A PriceFeeder at same time can disapprove and approve same purposed price cause absence of disapproval check in approveUSDPrice()

approveUSDPrice() has following checks

    function approveUSDPrice(
        uint256 _price
    )
        external
        onlyOneOfRoles(
            [
                Role.PriceFeed_1,
                Role.PriceFeed_2,
                Role.PriceFeed_3,
                Role.PriceFeed_4,
                Role.PriceFeed_5
            ]
        )
    {
        if (usdUpdateProposal.proposer == address(0)) revert NoProposalError();
        if (usdUpdateProposal.proposer == msg.sender)
            revert ProposerCannotApproveError();
        if (usdUpdateProposal.approvals[msg.sender] == _usdProposalId) 
            revert ProposalAlreadyApprovedError();
        if (usdUpdateProposal.proposedPrice != _price)
            revert ProposalPriceNotMatchedError();

https://github.com/code-423n4/2024-05-munchables/blob/main/src/managers/LockManager.sol#L191-L197 It never checks msg.sender already disapproved current purposal or not, So as a result priceFeeder can first call disapproveUSDPrice() and then call approveUSDPrice() which is not a intended behaviour.

Mitigation

Implement similar check present in disapproveUSDPrice()

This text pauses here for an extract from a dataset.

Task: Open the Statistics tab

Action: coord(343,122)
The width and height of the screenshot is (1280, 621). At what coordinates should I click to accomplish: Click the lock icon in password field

    function approveUSDPrice(
        uint256 _price
    )
        external
        onlyOneOfRoles(
            [
                Role.PriceFeed_1,
                Role.PriceFeed_2,
                Role.PriceFeed_3,
                Role.PriceFeed_4,
                Role.PriceFeed_5
            ]
        )
    {
        if (usdUpdateProposal.proposer == address(0)) revert NoProposalError();
        if (usdUpdateProposal.proposer == msg.sender)
            revert ProposerCannotApproveError();
        if (usdUpdateProposal.approvals[msg.sender] == _usdProposalId) 
            revert ProposalAlreadyApprovedError();
        if (usdUpdateProposal.proposedPrice != _price)
            revert ProposalPriceNotMatchedError();
+       if (usdUpdateProposal.disapprovals[msg.sender] == _usdProposalId)
+           revert ProposalAlreadyDisapprovedError();

[c4-judge]

alex-ppg marked the issue as duplicate of #495

[c4-judge]

alex-ppg marked the issue as partial-25

[0xhacksmithh]

I noticed those report which are Upgraded from QA, marked as Partial-25 although they explaining Bug correctly with mitigation similar like other satisfactory mid Bug report.

Why that so,

I give you my thought process why i submit this in QA rather than MID

When i asked to sponcor Q. Role.PriceFeed can approve even he disapprove with price same time, is this intended Replay not intended but not too much of an issue since its trusted

So As they said feeders are trusted and those are set by protocol itself. So i think its a just coding problem and submit it as a QA.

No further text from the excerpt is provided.